Abstract: FR-PO0309
Renal Effects of Semaglutide in Adolescent Mice
Session Information
- Diabetic Kidney Disease: Basic and Translational Science Advances - 1
November 07, 2025 | Location: Exhibit Hall, Convention Center
Abstract Time: 10:00 AM - 12:00 PM
Category: Diabetic Kidney Disease
- 701 Diabetic Kidney Disease: Basic
Authors
- Didik, Steven, University of South Florida, Tampa, Florida, United States
- Levchenko, Vladislav, University of South Florida, Tampa, Florida, United States
- Kravtsova, Olha, University of South Florida, Tampa, Florida, United States
- Bohovyk, Ruslan, University of South Florida, Tampa, Florida, United States
- Dissanayake, Lashodya Vindana, University of South Florida, Tampa, Florida, United States
- Tiwari, Ratnakar, University of South Florida, Tampa, Florida, United States
- Xu, Biyang, University of South Florida, Tampa, Florida, United States
- Lowe, Melissa, University of South Florida, Tampa, Florida, United States
- Shapiro, Abigail, University of South Florida, Tampa, Florida, United States
- Upadhyay, Gunjan D, University of South Florida, Tampa, Florida, United States
- Kain, Vasundhara, University of South Florida, Tampa, Florida, United States
- Halade, Ganesh V, University of South Florida, Tampa, Florida, United States
- Staruschenko, Alexander, University of South Florida, Tampa, Florida, United States
Background
Adolescent obesity is a threat to public health and is a major risk factor for the development of CKD, such as diabetic kidney disease. Therapeutic efforts have been made to address obesity and type 2 diabetes.

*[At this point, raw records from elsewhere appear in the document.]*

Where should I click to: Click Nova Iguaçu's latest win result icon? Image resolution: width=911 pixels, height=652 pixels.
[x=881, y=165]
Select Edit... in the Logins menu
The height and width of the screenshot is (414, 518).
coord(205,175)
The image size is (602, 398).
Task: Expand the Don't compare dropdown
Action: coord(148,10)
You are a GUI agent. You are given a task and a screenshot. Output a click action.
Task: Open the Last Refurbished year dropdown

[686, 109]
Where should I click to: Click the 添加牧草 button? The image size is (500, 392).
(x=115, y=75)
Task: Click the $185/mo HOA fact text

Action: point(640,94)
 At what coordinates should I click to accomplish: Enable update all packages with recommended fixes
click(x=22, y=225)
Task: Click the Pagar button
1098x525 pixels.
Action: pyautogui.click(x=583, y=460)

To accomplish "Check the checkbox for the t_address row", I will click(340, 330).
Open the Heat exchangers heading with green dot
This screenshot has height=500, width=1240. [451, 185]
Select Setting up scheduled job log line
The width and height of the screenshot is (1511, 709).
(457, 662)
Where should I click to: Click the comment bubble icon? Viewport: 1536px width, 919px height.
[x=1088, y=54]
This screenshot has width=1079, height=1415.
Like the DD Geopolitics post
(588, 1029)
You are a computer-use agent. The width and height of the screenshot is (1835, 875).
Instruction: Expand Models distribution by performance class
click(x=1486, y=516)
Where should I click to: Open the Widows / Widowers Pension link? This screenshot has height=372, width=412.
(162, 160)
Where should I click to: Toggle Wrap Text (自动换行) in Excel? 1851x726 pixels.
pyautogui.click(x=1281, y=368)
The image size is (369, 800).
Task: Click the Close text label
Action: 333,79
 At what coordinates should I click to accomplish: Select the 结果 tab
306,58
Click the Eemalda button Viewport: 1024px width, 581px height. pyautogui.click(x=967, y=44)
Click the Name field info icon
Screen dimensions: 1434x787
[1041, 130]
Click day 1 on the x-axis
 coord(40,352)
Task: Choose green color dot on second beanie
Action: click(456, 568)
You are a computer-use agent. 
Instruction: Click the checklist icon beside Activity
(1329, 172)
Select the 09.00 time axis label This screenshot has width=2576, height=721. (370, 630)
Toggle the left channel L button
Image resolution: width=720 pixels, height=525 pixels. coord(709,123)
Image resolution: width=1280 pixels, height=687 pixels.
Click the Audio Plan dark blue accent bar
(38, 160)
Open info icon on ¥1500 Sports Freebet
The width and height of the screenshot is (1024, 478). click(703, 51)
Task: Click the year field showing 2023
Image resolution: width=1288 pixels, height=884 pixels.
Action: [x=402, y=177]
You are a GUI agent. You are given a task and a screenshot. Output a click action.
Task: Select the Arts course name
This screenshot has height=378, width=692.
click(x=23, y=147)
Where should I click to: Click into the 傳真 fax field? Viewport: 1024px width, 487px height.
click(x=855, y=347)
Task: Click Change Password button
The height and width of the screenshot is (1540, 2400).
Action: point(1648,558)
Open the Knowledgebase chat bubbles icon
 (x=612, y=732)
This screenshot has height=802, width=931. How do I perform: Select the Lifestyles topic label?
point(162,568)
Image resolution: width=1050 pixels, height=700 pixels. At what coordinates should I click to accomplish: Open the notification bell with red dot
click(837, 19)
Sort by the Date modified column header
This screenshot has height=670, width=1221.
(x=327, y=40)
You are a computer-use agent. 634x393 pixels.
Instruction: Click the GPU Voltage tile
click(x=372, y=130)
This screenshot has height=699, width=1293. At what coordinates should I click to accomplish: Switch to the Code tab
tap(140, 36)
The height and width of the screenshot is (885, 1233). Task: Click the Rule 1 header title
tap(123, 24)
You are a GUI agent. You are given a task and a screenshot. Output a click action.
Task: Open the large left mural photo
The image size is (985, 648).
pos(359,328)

One of the most prominent treatments is GLP-1 receptor agonist semaglutide, a drug originally developed for diabetes that has gained widespread use for its weight loss effects. However, the long-term effects of semaglutide in adolescents, particularly its impact on renal physiology and its underlying molecular mechanisms, remain poorly understood.
Methods
5 week old 6.BKS(D)-Leprdb/J male mice, a model of adolescent diabetes/obesity, were treated s.c. three times weekly with vehicle or 40 µg/kg/bw semaglutide for 8 weeks. Weekly measures of food intake and body weight were recorded. Glucose tolerance test, dual-energy X-ray absorptiometry analysis, glomerular filtration rate (GFR), microbiome analysis, renal proteomic and lipidomic analysis, and electron microscopy analysis were applied to assess kidney function and explore changes in molecular mechanisms.
Results
Endpoint measures revealed a 17.81% reduction in body weight, reduced food intake, and improved glucose handling in semaglutide-treated mice over 8 weeks. We observed no declines in parameters of bone density and lean mass. Improved GFR was found in our semaglutide group. Preliminary kidney cortex proteomic data identified 71 proteins significantly changed in the semaglutide group compared to controls. An upregulated protein of interest, Ren1, at the local kidney level, can activate Mas1 signaling, thus mitigating Nf-kB-driven fibrosis/inflammation. Transmission electron microscopy analysis of the glomerular filtration barrier revealed decreased glomerular basement thickening and increased slit diagram length in the semaglutide group compared to controls.
Conclusion
Our data reveals that semaglutide use throughout adolescence affects body weight and has at least partial reno-protective effect. Further work is needed to elucidate the systemic effects and safety profile of long-term Semaglutide use by adolescents and explore molecular mechanisms leading to these effects.